While to providers and patients, pre-authorization can be perceived as a barrier to accessing care, there is support for certain behavioral health services to require pre-authorization. For example, Electroconvulsive Therapy (ECT) is a treatment for treatment-resistant depression. ECT carries risks including memory loss, confusion, physical side effects, prolonged seizures, and general risks associated with anesthesia, so guidelines advise approval of ECT only in cases where anti-depressants are not effective. From the insurer’s perspective, ECT is a costlier treatment than common pharmaceuticals prescribed to treat depression and should therefore only be approved after other courses of treatment have failed. Another example of services often requiring pre-authorization is Applied Behavioral Analysis (ABA), an intensive therapy (often 20-40 hours per week) for the treatment of Autism Spectrum Disorder (ASD). The pre-authorization process for ABA can help ensure quality of care and clinical appropriateness of the planned intervention, while ongoing clinical reviews ensure treatment plan adherence and monitoring of the patient’s response to treatment. From the insurer’s perspective, ABA therapy can be susceptible to fraud, waste, and abuse with instances of “bad faith” actors submitting false claims for services not provided, fraudulently inflating the number of hours services were actually provided, and/or billing exorbitant rates for services provided.

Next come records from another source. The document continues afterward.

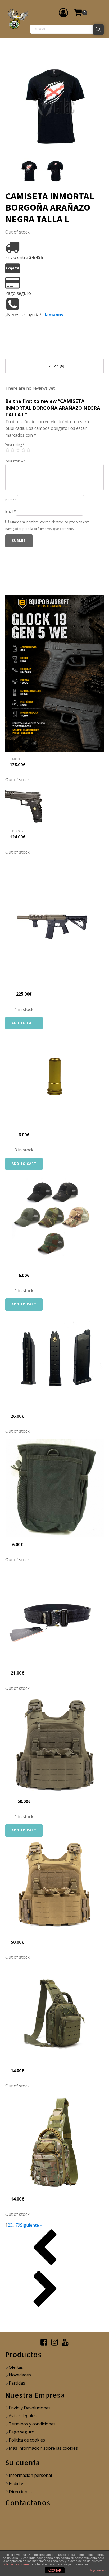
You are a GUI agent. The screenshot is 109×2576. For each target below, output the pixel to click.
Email (10, 511)
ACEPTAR (54, 2570)
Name (11, 500)
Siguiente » (31, 2225)
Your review (15, 461)
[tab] (54, 366)
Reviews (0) (54, 366)
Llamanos (52, 314)
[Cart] (80, 13)
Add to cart (24, 1023)
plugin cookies (97, 2570)
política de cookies (16, 2564)
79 (17, 2225)
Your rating (15, 444)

Ensuring that pre-authorization processes do not result in barriers or delays to accessing care

While behavioral health pre-authorization has a role in protecting both the patient and insurer, the pre-authorization process must be applied timely, consistently, and clinically appropriately to be helpful. Delays or the denial of services that are medically necessary and clinically appropriate for a patient’s condition can lead to the worsening of symptoms and deterioration of a patient’s health, especially in cases involving suicidality and substance use disorder. Employers should be selective in choosing to work with plan administrators with a reputation for clinical integrity, the active involvement of the Medical Director, and adherence to mental health parity regulations. Employers can proactively and regularly review claims data and denial rates for behavioral health services and may elect to conduct third party audits of utilization management processes for adherence to best practices.

Rising utilization of behavioral healthcare since the pandemic is a testament to the efforts employers have made to increase access to care and reduce stigma in seeking health for mental health problems.  There is no contradiction in also taking a thoughtful approach to behavioral healthcare pre-authorization as a way to protect patients as well as plan resources.